Scientists comment on two medical AI models, published in Nature, for patient management.
Comments from our friends at SMC Spain:
Ignacio Miranda Gómez, head of the Breast Imaging Unit at the International Breast Cancer Centre (IBCC) and at the Teknon Medical Centre in Barcelona, said:
“The latest advances in medical AI show that the most advanced systems can now achieve levels of performance comparable to, and even superior to, those of doctors in specific clinical tasks such as diagnosis, test selection, prescribing treatments and patient follow-up.
“Two recent studies, focusing on the AMIE and MIRA systems, represent a qualitative leap forward compared with previous generations of medical AI. Whilst AMIE stands out for its ability to conduct complex clinical conversations and manage patients across multiple visits, MIRA goes a step further by integrating with an electronic health record and carrying out clinical actions such as requesting diagnostic tests, prescribing medication or recommending hospital admissions.
“The results show that both systems were able to match or exceed the performance of doctors in simulated settings, particularly in areas such as adherence to clinical guidelines, the accuracy of recommendations and medication safety.
“However, the researchers themselves emphasise that these technologies are not yet ready for autonomous use in clinical practice. The studies were conducted in controlled environments with simulated patients, so their efficacy and safety still need to be demonstrated in real hospitals and clinics.

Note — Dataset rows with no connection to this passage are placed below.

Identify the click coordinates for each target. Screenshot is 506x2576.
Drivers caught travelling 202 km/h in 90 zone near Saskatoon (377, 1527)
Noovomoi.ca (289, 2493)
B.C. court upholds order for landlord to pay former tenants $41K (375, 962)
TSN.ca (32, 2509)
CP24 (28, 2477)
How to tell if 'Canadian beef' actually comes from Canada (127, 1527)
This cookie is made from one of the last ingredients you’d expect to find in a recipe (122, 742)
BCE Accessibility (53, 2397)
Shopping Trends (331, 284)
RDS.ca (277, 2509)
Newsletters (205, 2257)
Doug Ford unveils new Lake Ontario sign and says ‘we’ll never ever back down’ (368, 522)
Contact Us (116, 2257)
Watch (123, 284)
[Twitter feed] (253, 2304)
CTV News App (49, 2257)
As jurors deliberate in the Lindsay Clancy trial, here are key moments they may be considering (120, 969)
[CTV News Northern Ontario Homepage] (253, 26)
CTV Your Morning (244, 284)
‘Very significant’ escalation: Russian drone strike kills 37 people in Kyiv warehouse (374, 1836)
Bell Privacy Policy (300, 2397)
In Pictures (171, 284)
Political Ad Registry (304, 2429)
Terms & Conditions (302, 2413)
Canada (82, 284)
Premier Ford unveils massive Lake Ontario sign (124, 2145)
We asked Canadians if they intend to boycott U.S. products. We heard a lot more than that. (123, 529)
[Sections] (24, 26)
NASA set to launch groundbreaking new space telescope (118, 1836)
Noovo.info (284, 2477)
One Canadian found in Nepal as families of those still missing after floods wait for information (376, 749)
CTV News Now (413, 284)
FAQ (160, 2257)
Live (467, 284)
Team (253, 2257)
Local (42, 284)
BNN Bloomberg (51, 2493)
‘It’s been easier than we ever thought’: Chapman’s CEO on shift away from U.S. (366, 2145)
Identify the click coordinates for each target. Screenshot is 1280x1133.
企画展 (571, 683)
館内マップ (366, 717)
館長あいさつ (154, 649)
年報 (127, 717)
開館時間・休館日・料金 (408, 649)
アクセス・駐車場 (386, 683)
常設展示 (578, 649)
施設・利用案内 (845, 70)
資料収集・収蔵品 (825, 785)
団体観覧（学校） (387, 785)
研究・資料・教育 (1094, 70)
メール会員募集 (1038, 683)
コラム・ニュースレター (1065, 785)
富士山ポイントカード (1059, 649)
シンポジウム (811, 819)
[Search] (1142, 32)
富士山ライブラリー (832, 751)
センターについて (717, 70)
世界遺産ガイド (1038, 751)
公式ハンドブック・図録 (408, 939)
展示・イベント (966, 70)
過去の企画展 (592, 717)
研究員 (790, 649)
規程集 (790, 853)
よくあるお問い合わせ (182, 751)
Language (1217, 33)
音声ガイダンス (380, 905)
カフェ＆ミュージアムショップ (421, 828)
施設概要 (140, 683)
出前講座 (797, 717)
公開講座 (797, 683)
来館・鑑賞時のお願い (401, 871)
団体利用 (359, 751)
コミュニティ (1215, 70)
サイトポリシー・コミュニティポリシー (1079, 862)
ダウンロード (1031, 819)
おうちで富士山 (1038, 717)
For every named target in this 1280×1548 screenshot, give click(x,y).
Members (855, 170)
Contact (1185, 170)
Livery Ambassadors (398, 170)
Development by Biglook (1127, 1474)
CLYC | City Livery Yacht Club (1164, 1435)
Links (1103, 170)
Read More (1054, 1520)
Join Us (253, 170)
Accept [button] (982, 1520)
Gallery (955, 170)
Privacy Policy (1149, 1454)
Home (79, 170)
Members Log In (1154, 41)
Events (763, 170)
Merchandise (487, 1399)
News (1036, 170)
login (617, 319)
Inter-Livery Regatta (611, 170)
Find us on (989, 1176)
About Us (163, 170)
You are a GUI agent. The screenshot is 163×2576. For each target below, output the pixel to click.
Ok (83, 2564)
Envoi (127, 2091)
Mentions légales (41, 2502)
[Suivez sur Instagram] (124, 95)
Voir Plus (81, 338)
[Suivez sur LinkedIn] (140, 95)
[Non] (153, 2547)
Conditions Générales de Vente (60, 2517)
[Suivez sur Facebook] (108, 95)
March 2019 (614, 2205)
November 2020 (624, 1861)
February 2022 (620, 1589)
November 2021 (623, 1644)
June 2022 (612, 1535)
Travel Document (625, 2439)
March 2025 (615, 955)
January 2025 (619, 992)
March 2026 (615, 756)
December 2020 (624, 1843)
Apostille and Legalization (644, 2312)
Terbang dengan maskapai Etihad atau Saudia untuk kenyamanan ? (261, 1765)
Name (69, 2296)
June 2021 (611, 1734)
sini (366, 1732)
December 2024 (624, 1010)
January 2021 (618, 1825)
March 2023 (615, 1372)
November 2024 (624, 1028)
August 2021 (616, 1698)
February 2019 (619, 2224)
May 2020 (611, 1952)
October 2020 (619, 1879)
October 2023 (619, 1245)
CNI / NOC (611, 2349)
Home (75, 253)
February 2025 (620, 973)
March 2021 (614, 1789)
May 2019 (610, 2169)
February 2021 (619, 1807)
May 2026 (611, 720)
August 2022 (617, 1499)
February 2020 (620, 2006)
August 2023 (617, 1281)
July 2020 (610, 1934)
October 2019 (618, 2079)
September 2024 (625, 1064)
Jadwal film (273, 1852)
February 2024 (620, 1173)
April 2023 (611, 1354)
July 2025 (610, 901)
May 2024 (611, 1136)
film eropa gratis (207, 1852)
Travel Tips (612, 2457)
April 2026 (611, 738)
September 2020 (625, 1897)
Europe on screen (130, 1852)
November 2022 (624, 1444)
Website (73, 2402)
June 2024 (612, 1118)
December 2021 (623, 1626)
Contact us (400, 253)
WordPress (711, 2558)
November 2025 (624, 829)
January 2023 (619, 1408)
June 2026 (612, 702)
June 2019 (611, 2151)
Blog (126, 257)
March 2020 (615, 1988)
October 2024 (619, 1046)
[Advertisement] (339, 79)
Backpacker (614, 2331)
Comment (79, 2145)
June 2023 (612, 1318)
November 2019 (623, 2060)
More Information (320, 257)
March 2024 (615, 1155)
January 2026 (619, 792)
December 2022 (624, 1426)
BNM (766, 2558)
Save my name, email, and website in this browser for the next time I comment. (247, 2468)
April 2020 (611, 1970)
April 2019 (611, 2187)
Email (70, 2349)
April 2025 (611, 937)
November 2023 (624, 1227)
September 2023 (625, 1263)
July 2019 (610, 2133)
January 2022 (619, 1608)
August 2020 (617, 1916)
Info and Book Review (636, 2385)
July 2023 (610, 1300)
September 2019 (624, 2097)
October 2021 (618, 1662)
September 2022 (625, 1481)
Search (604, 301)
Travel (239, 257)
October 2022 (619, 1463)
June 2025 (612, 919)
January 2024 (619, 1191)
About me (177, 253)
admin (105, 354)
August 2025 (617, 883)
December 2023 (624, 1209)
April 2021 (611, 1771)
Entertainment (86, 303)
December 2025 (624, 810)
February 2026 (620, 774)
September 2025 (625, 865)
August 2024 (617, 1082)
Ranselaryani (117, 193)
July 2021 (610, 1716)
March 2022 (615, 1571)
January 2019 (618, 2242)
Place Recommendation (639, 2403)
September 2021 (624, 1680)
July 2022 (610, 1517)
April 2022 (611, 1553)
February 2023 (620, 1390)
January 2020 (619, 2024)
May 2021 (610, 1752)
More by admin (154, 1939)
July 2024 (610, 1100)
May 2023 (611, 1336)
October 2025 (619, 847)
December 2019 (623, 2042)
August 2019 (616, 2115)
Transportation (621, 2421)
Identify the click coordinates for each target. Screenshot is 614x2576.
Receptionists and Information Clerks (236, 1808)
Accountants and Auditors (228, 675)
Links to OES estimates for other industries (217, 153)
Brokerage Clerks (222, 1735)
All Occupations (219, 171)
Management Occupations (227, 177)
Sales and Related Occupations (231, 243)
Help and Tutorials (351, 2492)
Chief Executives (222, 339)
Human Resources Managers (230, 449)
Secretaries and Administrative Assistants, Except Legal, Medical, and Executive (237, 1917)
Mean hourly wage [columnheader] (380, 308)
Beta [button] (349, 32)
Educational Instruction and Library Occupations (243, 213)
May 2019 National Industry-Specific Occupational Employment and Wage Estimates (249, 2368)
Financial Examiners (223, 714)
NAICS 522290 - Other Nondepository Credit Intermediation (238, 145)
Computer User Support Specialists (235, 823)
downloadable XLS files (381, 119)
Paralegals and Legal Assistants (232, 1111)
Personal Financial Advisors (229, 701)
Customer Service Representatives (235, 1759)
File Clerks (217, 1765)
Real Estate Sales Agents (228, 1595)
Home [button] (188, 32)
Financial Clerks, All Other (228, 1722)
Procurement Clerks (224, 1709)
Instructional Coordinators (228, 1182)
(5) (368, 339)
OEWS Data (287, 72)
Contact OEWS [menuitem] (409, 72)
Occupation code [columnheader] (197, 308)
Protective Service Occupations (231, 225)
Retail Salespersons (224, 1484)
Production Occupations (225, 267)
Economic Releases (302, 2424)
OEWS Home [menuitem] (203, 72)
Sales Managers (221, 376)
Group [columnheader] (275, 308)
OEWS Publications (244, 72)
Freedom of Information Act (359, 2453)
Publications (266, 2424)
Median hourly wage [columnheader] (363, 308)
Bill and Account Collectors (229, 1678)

“Current evidence points towards a model of collaboration between healthcare professionals and AI, rather than the replacement of doctors. In this scenario, AI would take on analytical, administrative and decision-support tasks, whilst professionals would remain responsible for clinical supervision, communication with patients, managing uncertainty and final decisions regarding healthcare. These advances suggest that, in the coming years, artificial intelligence could become a key ally in improving the quality of care, reducing the administrative burden and facilitating more consistent, evidence-based care – always under human supervision.
“Neither AMIE nor MIRA are unique in their field: recently, an advanced AI model was presented in *Science* capable of outperforming medical diagnosis in a controlled environment.
“The three studies represent three distinct generations of medical AI, and comparing them helps us understand the direction in which the field is heading. Whilst AMIE demonstrates that an AI can conduct a consultation like a doctor and the model featured in Science shows that it can reason like a doctor, MIRA aims to demonstrate that it can work like a doctor within a hospital. The most disruptive advance is not that MIRA diagnoses slightly better than other models, but that it translates that reasoning into structured clinical actions (ordering tests, prescribing treatment, scheduling procedures and admissions). Therefore, from the perspective of transforming the healthcare system, MIRA probably represents the closest step yet towards a true ‘clinical co-pilot’ integrated into hospital practice.
“The three studies convey a common message: artificial intelligence is achieving levels of performance comparable to, or even superior to, those of many professionals in specific diagnostic and decision-making tasks. However, the researchers emphasise that all the results come from controlled or simulated environments and that prospective studies involving real patients are still needed to confirm their safety, efficacy and impact on clinical outcomes.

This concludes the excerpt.